Saved data entries:
# # # # # # #
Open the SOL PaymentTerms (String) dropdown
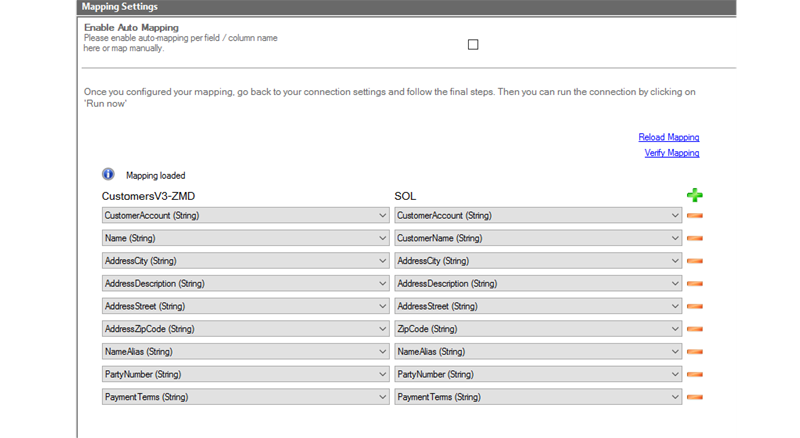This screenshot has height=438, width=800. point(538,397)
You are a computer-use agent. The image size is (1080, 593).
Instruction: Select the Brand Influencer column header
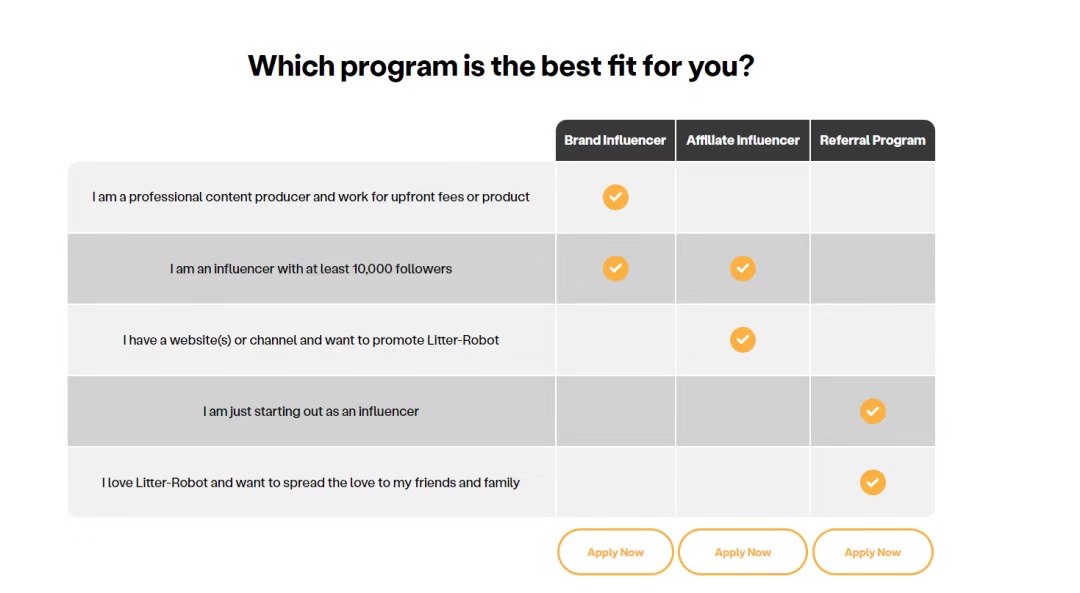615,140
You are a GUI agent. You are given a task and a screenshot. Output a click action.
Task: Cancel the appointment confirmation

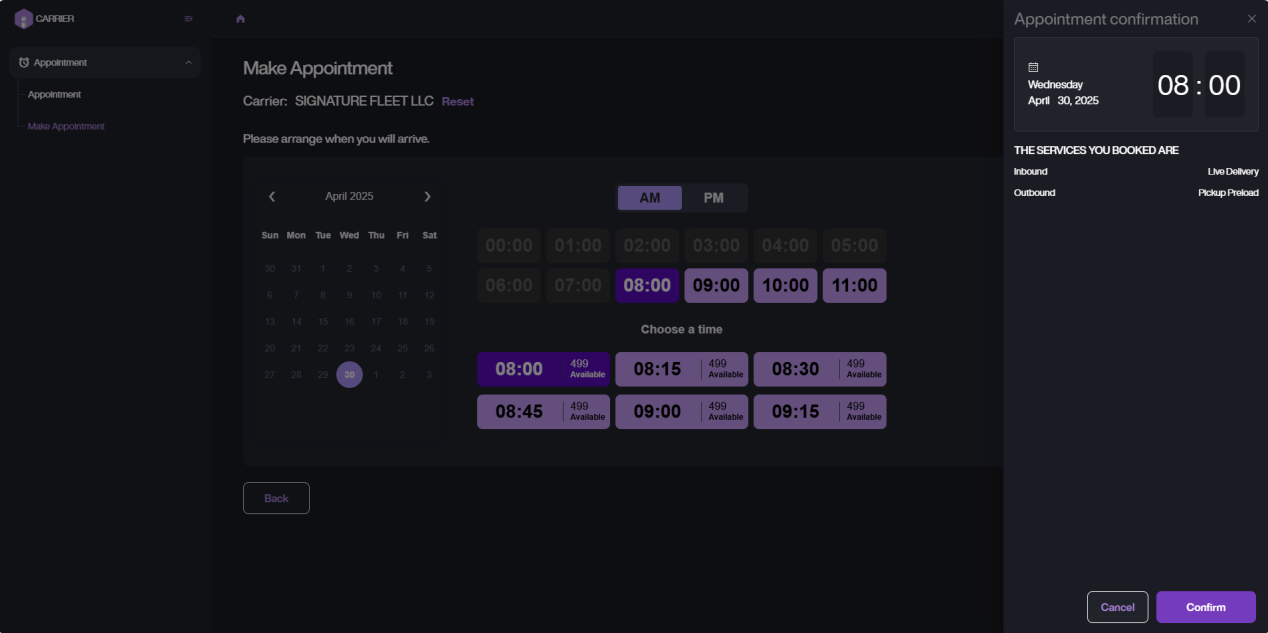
# # # # # # #
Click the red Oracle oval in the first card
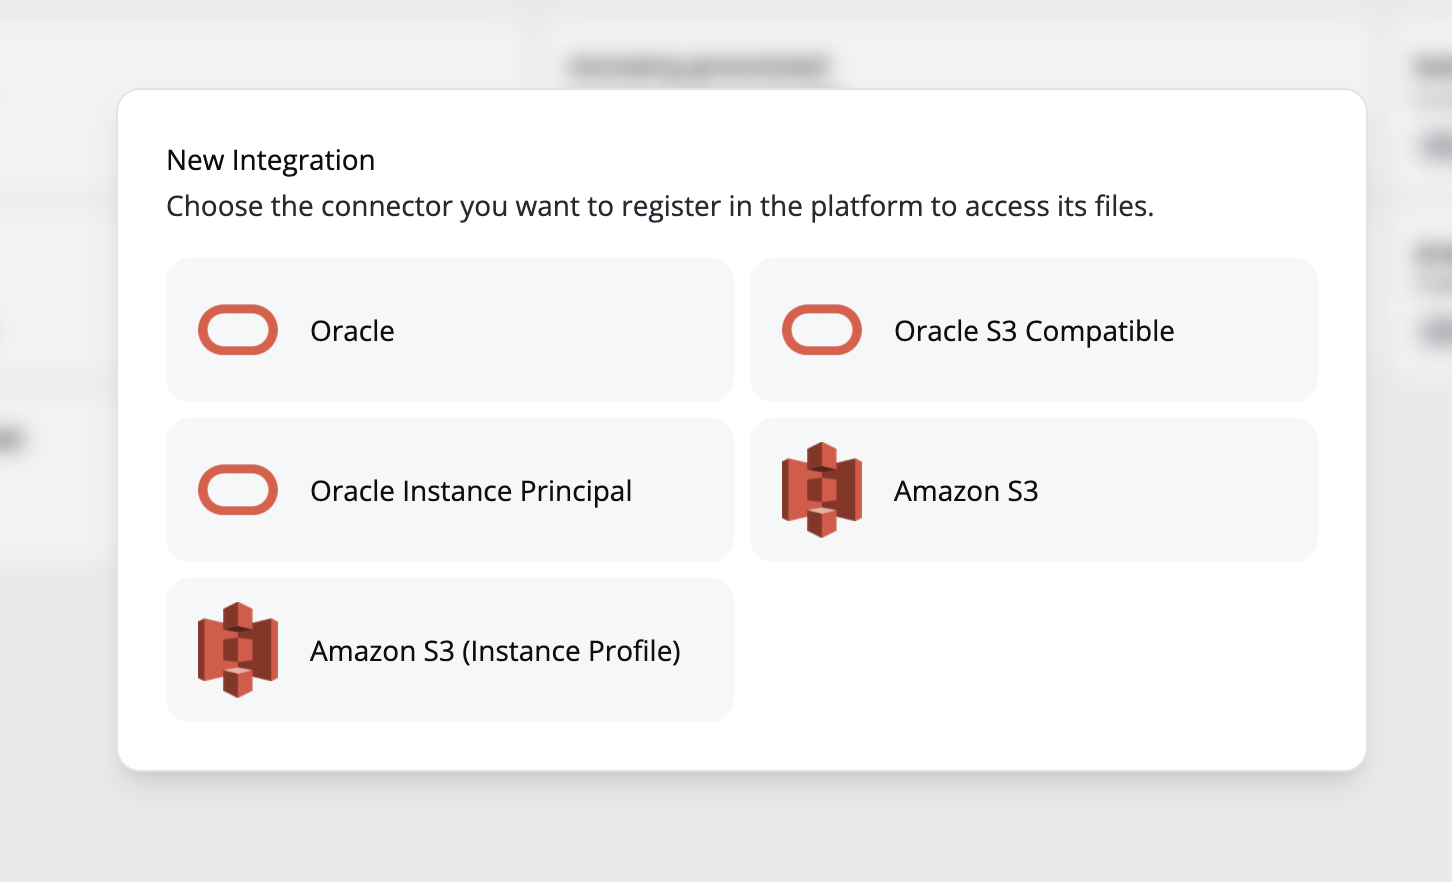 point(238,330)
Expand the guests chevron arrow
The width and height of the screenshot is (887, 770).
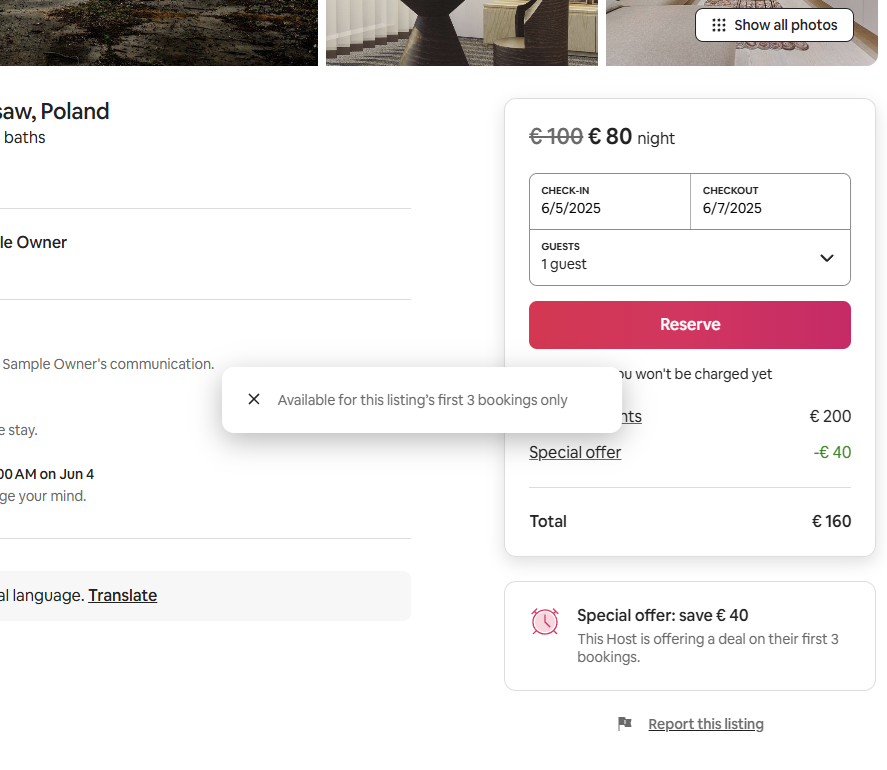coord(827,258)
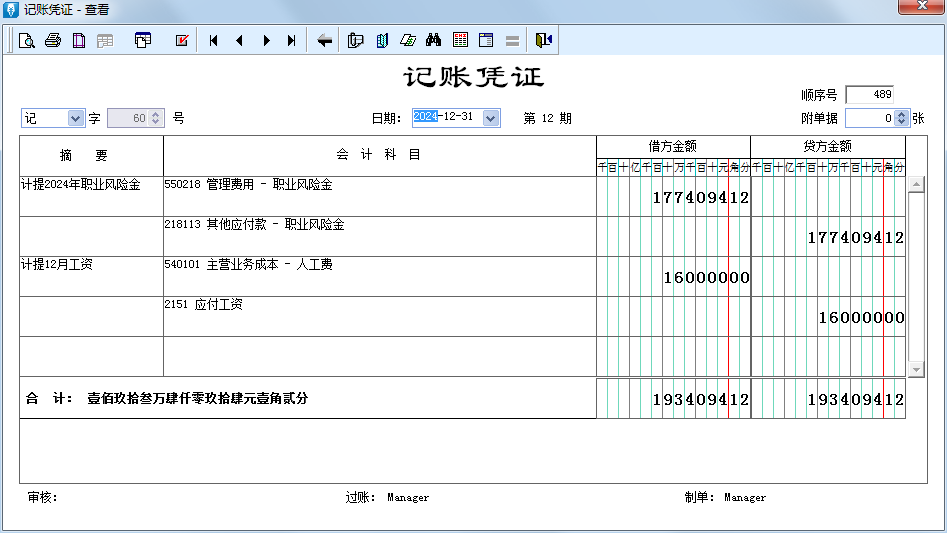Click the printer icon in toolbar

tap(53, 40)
# # # # # # #
### [REQUIREMENT]
A verbatim reproduction is expected: starting at the line above that has "Open the SOL PaymentTerms (String) dropdown", ending at the line that has "Task: Cancel the appointment confirmation", both included, and with no pictures and no other lines.

### [ANSWER TO THIS PROBLEM]
Open the SOL PaymentTerms (String) dropdown
This screenshot has height=438, width=800. point(538,397)
You are a computer-use agent. The image size is (1080, 593).
Instruction: Select the Brand Influencer column header
615,140
You are a GUI agent. You are given a task and a screenshot. Output a click action.
Task: Cancel the appointment confirmation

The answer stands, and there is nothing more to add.